**Requirement**
Repeat the span of the entries below that starts at the line with "You are a computer-use" and ends at the line with "1107x674 pixels.", nothing more. Skip the pictures.

(Saved data entries)
* * *

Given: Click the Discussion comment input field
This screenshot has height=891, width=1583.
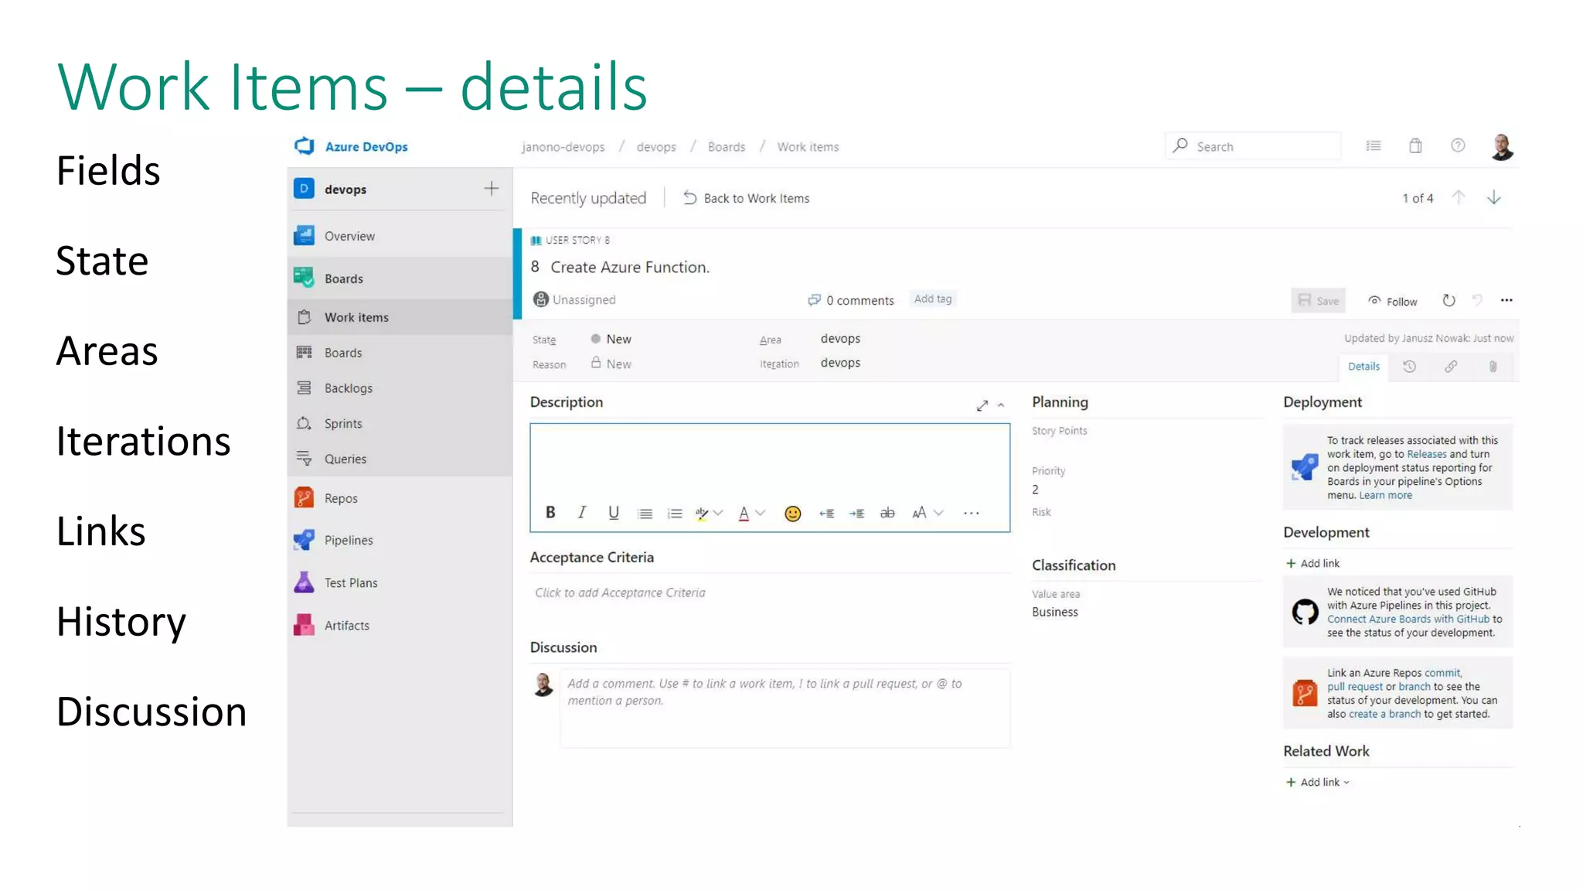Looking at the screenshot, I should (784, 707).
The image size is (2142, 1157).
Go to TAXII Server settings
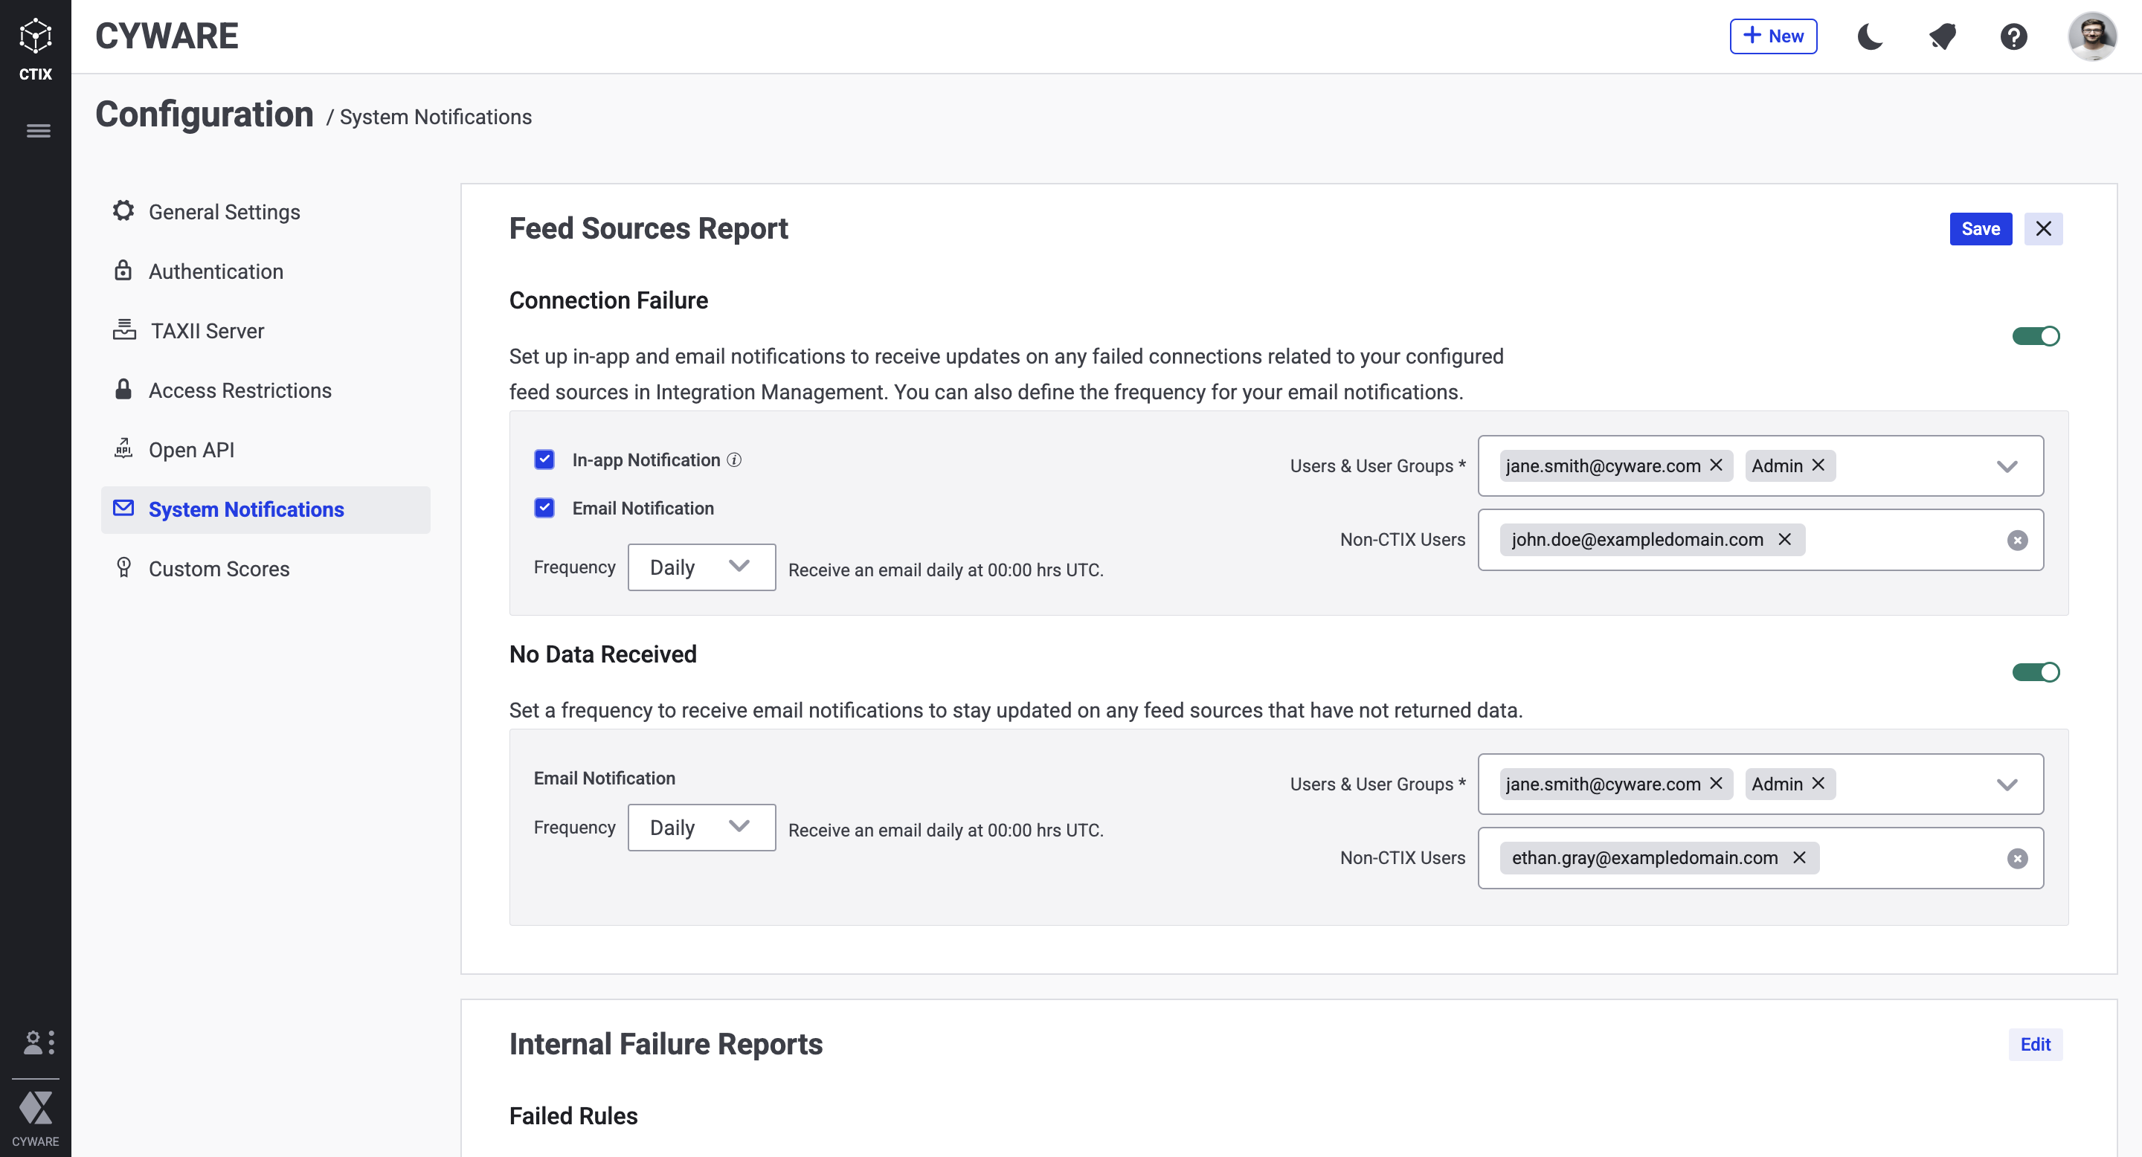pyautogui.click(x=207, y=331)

* * *

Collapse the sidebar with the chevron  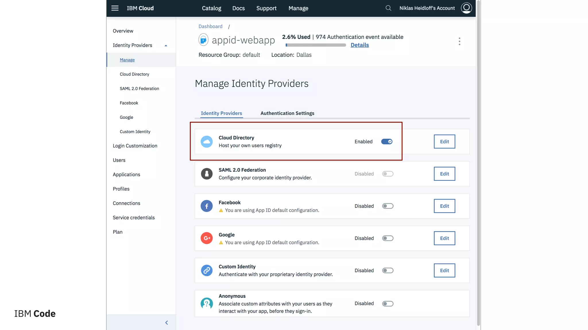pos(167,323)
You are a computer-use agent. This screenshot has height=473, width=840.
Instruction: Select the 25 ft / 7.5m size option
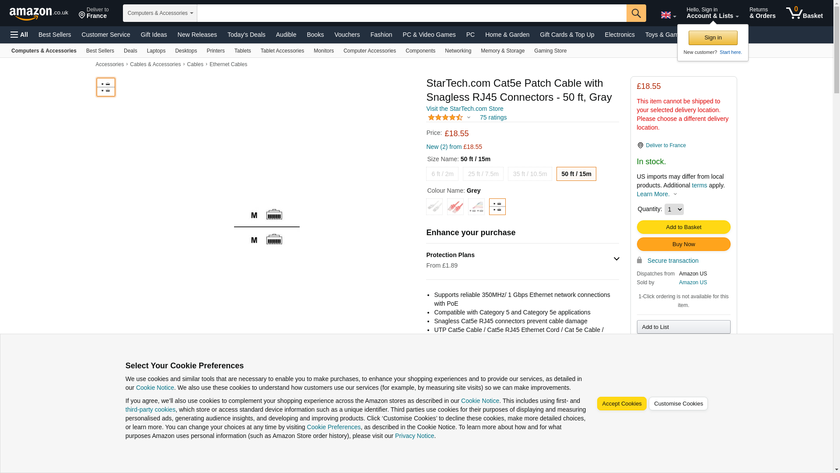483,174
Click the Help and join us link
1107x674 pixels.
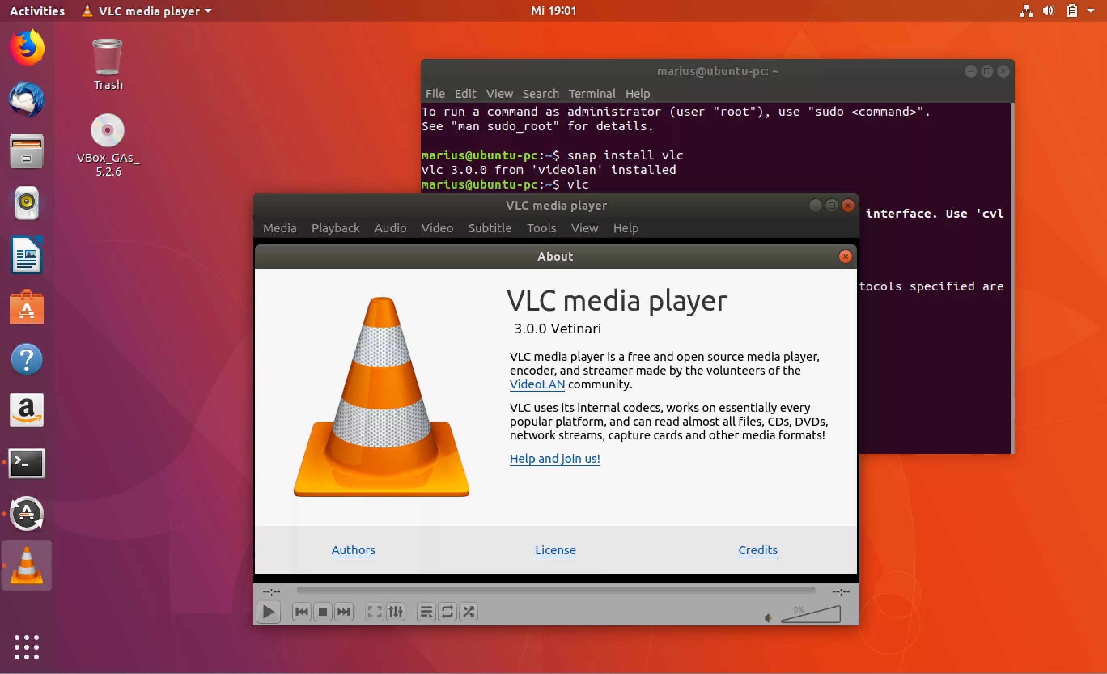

* * *

**Result for this task**
You are a computer-use agent. This screenshot has height=473, width=840.
Instruction: Select the 25 ft / 7.5m size option
483,174
Click the Help and join us link
1107x674 pixels.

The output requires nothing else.